İskan bakanlığı ve bir takım ülkeler








  • İlerleyen günlerde değişime ve dönüşüme uğramış olsa da, bu yazıda göreceğiniz fotoğraflar, sevgili tatilimizin temasını net bir şekilde göstermektedir. Evet, gezinin teması sandviç hazırlamak, ton balığı depolamak, ve bunları tüketmek üzerinedir. En sona bir tane dondurma yediğimiz karışmış, ama orada zaten nispeten lüks yaşamaya başlamıştık.
  • Öncelikle, hastasıyım İsveç'teki akrabalarımın. Onları ilk defa kendi evlerinde, kendi şehirlerinde ziyaret etmenin bu kadar anlamlı olabileceğini hiç tahmin etmemiştim ben. Tekrar tekrar tanışır, tekrar tekrar saygı duyar gibi.
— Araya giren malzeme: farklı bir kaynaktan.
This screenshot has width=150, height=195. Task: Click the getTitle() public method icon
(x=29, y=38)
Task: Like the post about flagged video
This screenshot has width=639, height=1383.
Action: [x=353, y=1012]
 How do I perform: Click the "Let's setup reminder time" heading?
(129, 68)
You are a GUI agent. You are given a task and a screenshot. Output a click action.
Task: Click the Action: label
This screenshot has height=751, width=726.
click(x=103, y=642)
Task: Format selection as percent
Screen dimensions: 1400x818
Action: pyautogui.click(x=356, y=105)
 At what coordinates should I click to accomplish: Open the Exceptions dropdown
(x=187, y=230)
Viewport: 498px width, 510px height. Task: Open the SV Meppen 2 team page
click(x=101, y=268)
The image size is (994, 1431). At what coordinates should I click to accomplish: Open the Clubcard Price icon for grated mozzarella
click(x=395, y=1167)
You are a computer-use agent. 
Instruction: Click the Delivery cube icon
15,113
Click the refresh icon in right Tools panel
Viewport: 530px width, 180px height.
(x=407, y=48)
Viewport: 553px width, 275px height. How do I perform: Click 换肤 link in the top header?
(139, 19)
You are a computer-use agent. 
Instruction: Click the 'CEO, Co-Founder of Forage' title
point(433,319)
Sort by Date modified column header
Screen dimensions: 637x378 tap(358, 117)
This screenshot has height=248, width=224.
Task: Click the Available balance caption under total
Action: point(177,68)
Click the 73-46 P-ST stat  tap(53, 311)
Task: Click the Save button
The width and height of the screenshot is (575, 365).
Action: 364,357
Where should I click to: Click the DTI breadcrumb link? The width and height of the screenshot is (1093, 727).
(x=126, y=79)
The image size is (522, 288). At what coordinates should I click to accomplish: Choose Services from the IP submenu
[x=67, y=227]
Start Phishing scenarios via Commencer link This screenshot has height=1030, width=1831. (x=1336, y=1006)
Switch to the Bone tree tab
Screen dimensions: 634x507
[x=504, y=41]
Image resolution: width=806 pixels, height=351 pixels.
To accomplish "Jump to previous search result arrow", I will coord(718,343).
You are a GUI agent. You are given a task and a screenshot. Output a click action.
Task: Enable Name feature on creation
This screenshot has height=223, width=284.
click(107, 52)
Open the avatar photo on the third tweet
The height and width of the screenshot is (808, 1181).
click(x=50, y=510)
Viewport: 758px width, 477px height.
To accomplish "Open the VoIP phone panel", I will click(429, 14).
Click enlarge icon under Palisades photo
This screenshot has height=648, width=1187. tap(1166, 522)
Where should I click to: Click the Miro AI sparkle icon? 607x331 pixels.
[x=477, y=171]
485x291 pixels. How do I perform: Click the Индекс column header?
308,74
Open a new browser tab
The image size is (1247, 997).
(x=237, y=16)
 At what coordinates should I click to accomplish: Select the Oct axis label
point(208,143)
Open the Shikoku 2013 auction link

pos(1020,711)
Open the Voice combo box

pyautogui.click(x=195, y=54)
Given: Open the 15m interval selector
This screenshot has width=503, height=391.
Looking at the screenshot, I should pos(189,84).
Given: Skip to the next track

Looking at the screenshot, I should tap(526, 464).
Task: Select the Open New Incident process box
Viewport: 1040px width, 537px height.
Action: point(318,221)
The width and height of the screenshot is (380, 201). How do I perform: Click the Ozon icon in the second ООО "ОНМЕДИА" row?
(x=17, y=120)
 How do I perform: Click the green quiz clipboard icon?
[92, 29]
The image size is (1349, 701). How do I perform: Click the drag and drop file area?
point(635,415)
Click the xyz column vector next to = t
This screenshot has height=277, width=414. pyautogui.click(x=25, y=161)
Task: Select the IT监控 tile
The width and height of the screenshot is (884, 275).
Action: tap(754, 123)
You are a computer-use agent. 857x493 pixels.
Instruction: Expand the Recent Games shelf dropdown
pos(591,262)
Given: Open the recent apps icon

  • Carlsberg'in fabrikası çok güzel. Çook güzel, öyle böyle değil. Müzenin pazartesi günü kapalı olduğunu akıl edemeyecek insanlar olduğumuzu inkar etmiyoruz, ama bir yandan da yanlışlıkla müze yerine gerçek fabrikaya girmiş olmaktan pek memnunuz. Yahu bir fabrika sanat eseri olur mu? Fabrika bacası dediğin beton olur, en fazla boyanır, ejderhalar ne ola? Fabrika duvarında neden büstler var? Bu fabrika neden bu kadar güzel? Ve neden bütün mahalle fabrika ulan?
  • Genel bir şans vardı üzerimizde galiba, gerek ev sahiplerimiz Çiğdem, Ayşegül ve Ülkü açısından olsun, gerek Helsinki'de geçireceğimiz bir günün bu İskandinavların baharın gelişini kutladıkları Walpurgis Day'e denk gelişi olsun.. O değil de, biz kontrol ettik, bahar gelmemişti, neyi kutluyorsunuz allasen demek istedik ama saygısızlık etmeyelim dedik. Yoksa bir de hepsi çok zibidi, içip içip oynadılar bütün akşam.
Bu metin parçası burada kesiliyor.